EXERCISE INSTRUCTIONS: Copy the entries character for character.

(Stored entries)

━━━━━━━━━━━━━━━━━━━━━━━━━━━━━━

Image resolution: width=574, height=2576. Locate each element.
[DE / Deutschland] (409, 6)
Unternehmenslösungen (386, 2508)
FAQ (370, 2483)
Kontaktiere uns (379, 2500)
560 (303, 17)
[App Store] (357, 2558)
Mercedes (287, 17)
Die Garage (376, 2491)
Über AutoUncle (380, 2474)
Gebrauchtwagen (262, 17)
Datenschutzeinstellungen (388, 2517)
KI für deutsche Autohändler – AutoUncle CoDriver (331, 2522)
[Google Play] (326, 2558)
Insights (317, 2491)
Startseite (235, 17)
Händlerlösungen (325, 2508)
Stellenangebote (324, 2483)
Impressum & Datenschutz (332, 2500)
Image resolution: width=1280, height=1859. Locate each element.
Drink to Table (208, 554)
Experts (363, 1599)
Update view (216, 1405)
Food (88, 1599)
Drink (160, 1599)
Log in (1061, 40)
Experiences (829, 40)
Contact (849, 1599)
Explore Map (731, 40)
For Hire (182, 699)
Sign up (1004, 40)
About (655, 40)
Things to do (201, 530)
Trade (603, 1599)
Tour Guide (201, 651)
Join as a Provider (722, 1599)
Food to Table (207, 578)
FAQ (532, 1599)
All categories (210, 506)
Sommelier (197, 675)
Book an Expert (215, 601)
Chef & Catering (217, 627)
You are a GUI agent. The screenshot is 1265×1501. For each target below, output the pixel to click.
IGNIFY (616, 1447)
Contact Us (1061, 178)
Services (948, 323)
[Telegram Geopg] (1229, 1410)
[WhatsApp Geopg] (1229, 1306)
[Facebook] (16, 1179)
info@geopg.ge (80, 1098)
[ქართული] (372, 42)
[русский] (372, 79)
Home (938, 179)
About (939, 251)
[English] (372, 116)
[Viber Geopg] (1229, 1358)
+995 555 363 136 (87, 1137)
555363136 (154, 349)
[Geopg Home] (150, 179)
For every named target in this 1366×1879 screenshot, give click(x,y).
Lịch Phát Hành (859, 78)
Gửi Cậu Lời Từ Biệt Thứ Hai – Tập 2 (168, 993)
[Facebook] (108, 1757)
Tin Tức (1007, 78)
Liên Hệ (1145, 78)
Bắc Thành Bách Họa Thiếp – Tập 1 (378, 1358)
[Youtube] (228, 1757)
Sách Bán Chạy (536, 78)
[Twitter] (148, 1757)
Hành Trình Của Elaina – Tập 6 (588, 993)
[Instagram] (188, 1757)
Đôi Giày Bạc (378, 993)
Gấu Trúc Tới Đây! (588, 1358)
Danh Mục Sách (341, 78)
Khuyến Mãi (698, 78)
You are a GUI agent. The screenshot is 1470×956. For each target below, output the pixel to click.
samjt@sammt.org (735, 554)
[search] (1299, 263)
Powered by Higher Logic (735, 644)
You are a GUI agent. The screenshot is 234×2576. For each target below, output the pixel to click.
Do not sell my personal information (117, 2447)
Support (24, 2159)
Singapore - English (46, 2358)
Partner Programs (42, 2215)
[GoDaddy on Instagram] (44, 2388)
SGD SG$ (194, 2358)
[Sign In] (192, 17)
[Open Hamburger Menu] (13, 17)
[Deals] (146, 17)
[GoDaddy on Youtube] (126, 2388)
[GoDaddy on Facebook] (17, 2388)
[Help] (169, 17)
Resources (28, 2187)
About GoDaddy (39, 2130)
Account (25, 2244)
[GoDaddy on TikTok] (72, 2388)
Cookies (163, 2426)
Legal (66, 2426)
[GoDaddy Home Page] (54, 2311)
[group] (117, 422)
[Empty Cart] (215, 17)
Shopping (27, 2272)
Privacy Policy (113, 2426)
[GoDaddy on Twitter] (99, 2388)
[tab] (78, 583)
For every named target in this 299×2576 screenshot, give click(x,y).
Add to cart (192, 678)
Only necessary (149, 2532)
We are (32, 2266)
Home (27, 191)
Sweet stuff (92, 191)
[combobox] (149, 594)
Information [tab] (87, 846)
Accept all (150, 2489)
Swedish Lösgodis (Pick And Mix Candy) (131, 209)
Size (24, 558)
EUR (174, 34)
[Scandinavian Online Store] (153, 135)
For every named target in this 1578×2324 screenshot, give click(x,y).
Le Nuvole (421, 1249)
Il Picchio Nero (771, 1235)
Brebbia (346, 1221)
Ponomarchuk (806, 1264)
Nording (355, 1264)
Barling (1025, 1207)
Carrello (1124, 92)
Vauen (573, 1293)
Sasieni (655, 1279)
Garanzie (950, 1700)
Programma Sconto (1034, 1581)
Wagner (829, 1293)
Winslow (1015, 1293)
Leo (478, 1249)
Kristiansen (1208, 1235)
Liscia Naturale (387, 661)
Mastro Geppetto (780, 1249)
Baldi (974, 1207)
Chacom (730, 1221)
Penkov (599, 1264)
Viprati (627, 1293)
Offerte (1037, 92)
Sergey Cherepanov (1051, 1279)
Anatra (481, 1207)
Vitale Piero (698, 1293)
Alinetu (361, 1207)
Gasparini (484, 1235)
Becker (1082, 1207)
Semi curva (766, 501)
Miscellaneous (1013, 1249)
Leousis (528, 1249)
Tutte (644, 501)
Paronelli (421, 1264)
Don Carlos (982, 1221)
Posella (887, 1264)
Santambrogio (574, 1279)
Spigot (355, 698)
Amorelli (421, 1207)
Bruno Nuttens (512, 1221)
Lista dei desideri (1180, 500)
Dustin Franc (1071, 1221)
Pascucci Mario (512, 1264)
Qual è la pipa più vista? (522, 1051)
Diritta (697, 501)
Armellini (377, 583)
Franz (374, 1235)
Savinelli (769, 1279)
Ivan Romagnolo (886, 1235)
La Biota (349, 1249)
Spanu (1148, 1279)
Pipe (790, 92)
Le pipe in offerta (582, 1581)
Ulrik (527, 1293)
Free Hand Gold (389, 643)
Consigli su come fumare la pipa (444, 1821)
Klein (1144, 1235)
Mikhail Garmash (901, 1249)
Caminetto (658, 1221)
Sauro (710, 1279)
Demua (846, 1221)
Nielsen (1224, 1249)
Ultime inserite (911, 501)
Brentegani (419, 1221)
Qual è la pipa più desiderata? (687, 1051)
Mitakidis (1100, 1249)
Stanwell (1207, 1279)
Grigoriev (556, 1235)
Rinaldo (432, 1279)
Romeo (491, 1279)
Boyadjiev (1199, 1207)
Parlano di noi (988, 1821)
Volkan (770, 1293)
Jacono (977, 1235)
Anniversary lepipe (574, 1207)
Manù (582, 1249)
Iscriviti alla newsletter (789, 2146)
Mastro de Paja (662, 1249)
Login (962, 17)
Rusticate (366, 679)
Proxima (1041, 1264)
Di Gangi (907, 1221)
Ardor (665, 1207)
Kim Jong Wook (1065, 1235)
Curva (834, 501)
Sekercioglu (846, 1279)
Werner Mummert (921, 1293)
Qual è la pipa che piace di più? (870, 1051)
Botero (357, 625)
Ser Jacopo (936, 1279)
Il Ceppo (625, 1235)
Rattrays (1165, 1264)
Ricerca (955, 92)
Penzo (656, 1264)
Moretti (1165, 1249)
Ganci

━━━━━━━━━━━━━━━━━━━━━━━━━━━━━━

FINISHED EXERCISE:
Image resolution: width=574, height=2576. Locate each element.
[DE / Deutschland] (409, 6)
Unternehmenslösungen (386, 2508)
FAQ (370, 2483)
Kontaktiere uns (379, 2500)
560 (303, 17)
[App Store] (357, 2558)
Mercedes (287, 17)
Die Garage (376, 2491)
Über AutoUncle (380, 2474)
Gebrauchtwagen (262, 17)
Datenschutzeinstellungen (388, 2517)
KI für deutsche Autohändler – AutoUncle CoDriver (331, 2522)
[Google Play] (326, 2558)
Insights (317, 2491)
Startseite (235, 17)
Händlerlösungen (325, 2508)
Stellenangebote (324, 2483)
Impressum & Datenschutz (332, 2500)
Image resolution: width=1280, height=1859. Locate each element.
Drink to Table (208, 554)
Experts (363, 1599)
Update view (216, 1405)
Food (88, 1599)
Drink (160, 1599)
Log in (1061, 40)
Experiences (829, 40)
Contact (849, 1599)
Explore Map (731, 40)
For Hire (182, 699)
Sign up (1004, 40)
About (655, 40)
Things to do (201, 530)
Trade (603, 1599)
Tour Guide (201, 651)
Join as a Provider (722, 1599)
Food to Table (207, 578)
FAQ (532, 1599)
All categories (210, 506)
Sommelier (197, 675)
Book an Expert (215, 601)
Chef & Catering (217, 627)
You are a GUI agent. The screenshot is 1265×1501. For each target below, output the pixel to click.
IGNIFY (616, 1447)
Contact Us (1061, 178)
Services (948, 323)
[Telegram Geopg] (1229, 1410)
[WhatsApp Geopg] (1229, 1306)
[Facebook] (16, 1179)
info@geopg.ge (80, 1098)
[ქართული] (372, 42)
[русский] (372, 79)
Home (938, 179)
About (939, 251)
[English] (372, 116)
[Viber Geopg] (1229, 1358)
+995 555 363 136 (87, 1137)
555363136 (154, 349)
[Geopg Home] (150, 179)
For every named target in this 1366×1879 screenshot, give click(x,y).
Lịch Phát Hành (859, 78)
Gửi Cậu Lời Từ Biệt Thứ Hai – Tập 2 (168, 993)
[Facebook] (108, 1757)
Tin Tức (1007, 78)
Liên Hệ (1145, 78)
Bắc Thành Bách Họa Thiếp – Tập 1 (378, 1358)
[Youtube] (228, 1757)
Sách Bán Chạy (536, 78)
[Twitter] (148, 1757)
Hành Trình Của Elaina – Tập 6 (588, 993)
[Instagram] (188, 1757)
Đôi Giày Bạc (378, 993)
Gấu Trúc Tới Đây! (588, 1358)
Danh Mục Sách (341, 78)
Khuyến Mãi (698, 78)
You are a GUI agent. The screenshot is 1470×956. For each target below, output the pixel to click.
samjt@sammt.org (735, 554)
[search] (1299, 263)
Powered by Higher Logic (735, 644)
You are a GUI agent. The screenshot is 234×2576. For each target below, output the pixel to click.
Do not sell my personal information (117, 2447)
Support (24, 2159)
Singapore - English (46, 2358)
Partner Programs (42, 2215)
[GoDaddy on Instagram] (44, 2388)
SGD SG$ (194, 2358)
[Sign In] (192, 17)
[Open Hamburger Menu] (13, 17)
[Deals] (146, 17)
[GoDaddy on Youtube] (126, 2388)
[GoDaddy on Facebook] (17, 2388)
[Help] (169, 17)
Resources (28, 2187)
About GoDaddy (39, 2130)
Account (25, 2244)
[GoDaddy on TikTok] (72, 2388)
Cookies (163, 2426)
Legal (66, 2426)
[GoDaddy Home Page] (54, 2311)
[group] (117, 422)
[Empty Cart] (215, 17)
Shopping (27, 2272)
Privacy Policy (113, 2426)
[GoDaddy on Twitter] (99, 2388)
[tab] (78, 583)
For every named target in this 299×2576 screenshot, give click(x,y).
Add to cart (192, 678)
Only necessary (149, 2532)
We are (32, 2266)
Home (27, 191)
Sweet stuff (92, 191)
[combobox] (149, 594)
Information [tab] (87, 846)
Accept all (150, 2489)
Swedish Lösgodis (Pick And Mix Candy) (131, 209)
Size (24, 558)
EUR (174, 34)
[Scandinavian Online Store] (153, 135)
For every named target in this 1578×2324 screenshot, give click(x,y).
Le Nuvole (421, 1249)
Il Picchio Nero (771, 1235)
Brebbia (346, 1221)
Ponomarchuk (806, 1264)
Nording (355, 1264)
Barling (1025, 1207)
Carrello (1124, 92)
Vauen (573, 1293)
Sasieni (655, 1279)
Garanzie (950, 1700)
Programma Sconto (1034, 1581)
Wagner (829, 1293)
Winslow (1015, 1293)
Leo (478, 1249)
Kristiansen (1208, 1235)
Liscia Naturale (387, 661)
Mastro Geppetto (780, 1249)
Baldi (974, 1207)
Chacom (730, 1221)
Penkov (599, 1264)
Viprati (627, 1293)
Offerte (1037, 92)
Sergey Cherepanov (1051, 1279)
Anatra (481, 1207)
Vitale Piero (698, 1293)
Alinetu (361, 1207)
Gasparini (484, 1235)
Becker (1082, 1207)
Semi curva (766, 501)
Miscellaneous (1013, 1249)
Leousis (528, 1249)
Tutte (644, 501)
Paronelli (421, 1264)
Don Carlos (982, 1221)
Posella (887, 1264)
Santambrogio (574, 1279)
Spigot (355, 698)
Amorelli (421, 1207)
Bruno Nuttens (512, 1221)
Lista dei desideri (1180, 500)
Dustin Franc (1071, 1221)
Pascucci Mario (512, 1264)
Qual è la pipa più vista? (522, 1051)
Diritta (697, 501)
Armellini (377, 583)
Franz (374, 1235)
Savinelli (769, 1279)
Ivan Romagnolo (886, 1235)
La Biota (349, 1249)
Spanu (1148, 1279)
Pipe (790, 92)
Le pipe in offerta (582, 1581)
Ulrik (527, 1293)
Free Hand Gold (389, 643)
Consigli su come fumare la pipa (444, 1821)
Klein (1144, 1235)
Mikhail Garmash (901, 1249)
Caminetto (658, 1221)
Sauro (710, 1279)
Demua (846, 1221)
Nielsen (1224, 1249)
Ultime inserite (911, 501)
Brentegani (419, 1221)
Qual è la pipa più desiderata? (687, 1051)
Mitakidis (1100, 1249)
Stanwell (1207, 1279)
Grigoriev (556, 1235)
Rinaldo (432, 1279)
Romeo (491, 1279)
Boyadjiev (1199, 1207)
Parlano di noi (988, 1821)
Volkan (770, 1293)
Jacono (977, 1235)
Anniversary lepipe (574, 1207)
Manù (582, 1249)
Iscriviti alla newsletter (789, 2146)
Mastro de Paja (662, 1249)
Login (962, 17)
Rusticate (366, 679)
Proxima (1041, 1264)
Di Gangi (907, 1221)
Ardor (665, 1207)
Kim Jong Wook (1065, 1235)
Curva (834, 501)
Sekercioglu (846, 1279)
Werner Mummert (921, 1293)
Qual è la pipa che piace di più? (870, 1051)
Botero (357, 625)
Ser Jacopo (936, 1279)
Il Ceppo (625, 1235)
Rattrays (1165, 1264)
Ricerca (955, 92)
Penzo (656, 1264)
Moretti (1165, 1249)
Ganci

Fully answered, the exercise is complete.